In a new effort to save millions of unemployed graduates, the University Fund, which is in charge of determining how much money is released to institutions, is attempting to compel universities to secure jobs for graduates.
Universities whose graduates do not find work within four years of graduation will have their funds slashed, according to the proposal.
This proposal is based on five performance indicators, including the employment of an institution’s graduates, research, and financial management training for top officials.
The new formula, which could save the lives of graduates who are out of work, is a departure from the current formula, which allocates funds based on the number of students and the cost of courses at the institutions.

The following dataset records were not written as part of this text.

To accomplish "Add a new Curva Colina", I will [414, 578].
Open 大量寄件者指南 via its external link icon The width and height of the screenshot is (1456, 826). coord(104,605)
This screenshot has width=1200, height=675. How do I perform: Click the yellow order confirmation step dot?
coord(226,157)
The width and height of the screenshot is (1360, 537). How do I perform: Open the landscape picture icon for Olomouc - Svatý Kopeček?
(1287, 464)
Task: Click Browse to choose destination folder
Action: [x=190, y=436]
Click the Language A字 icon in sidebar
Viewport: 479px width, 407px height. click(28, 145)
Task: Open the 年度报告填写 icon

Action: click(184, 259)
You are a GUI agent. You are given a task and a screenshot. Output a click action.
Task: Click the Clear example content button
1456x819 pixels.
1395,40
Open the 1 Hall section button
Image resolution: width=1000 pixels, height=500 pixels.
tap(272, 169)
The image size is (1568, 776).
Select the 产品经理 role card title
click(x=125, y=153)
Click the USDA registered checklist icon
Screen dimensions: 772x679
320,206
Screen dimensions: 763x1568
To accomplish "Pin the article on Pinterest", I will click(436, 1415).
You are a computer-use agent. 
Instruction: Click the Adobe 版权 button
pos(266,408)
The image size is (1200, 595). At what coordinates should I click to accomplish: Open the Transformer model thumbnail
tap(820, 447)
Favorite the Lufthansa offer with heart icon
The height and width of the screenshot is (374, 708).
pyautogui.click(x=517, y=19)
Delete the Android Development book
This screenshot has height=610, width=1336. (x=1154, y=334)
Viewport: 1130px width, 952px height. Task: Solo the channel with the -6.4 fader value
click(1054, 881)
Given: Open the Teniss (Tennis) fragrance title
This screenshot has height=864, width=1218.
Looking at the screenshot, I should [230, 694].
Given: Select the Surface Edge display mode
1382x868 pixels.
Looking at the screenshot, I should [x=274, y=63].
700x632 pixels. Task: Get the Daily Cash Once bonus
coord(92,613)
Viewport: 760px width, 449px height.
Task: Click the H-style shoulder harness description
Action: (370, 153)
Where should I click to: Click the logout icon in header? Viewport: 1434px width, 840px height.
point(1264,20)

Performance-based funding is a type of funding that allocates a portion of a university’s education budget based on specific performance measures. It makes funding allocation more transparent and competitive,” stated University Fund in its proposal.
“The key performance indicators to be considered will be four-year graduation rate, graduate employability rate (one year after graduation) and research inputs.”
Kenya has 102 public universities and campuses, with a total enrollment of 452,089 students. Despite high enrollment, the majority of graduates do not find work.
This action follows the World Bank’s latest directive, which seeks to compel the government to merge some public universities, citing duplication of courses and the need to cut spending.
In an advisory to the government, the World Bank warned that the government needed to implement urgent reforms in the sector, which has been plagued by debt for several years.
According to the World Bank, some public universities have been losing money for three years in a row, overburdening the government.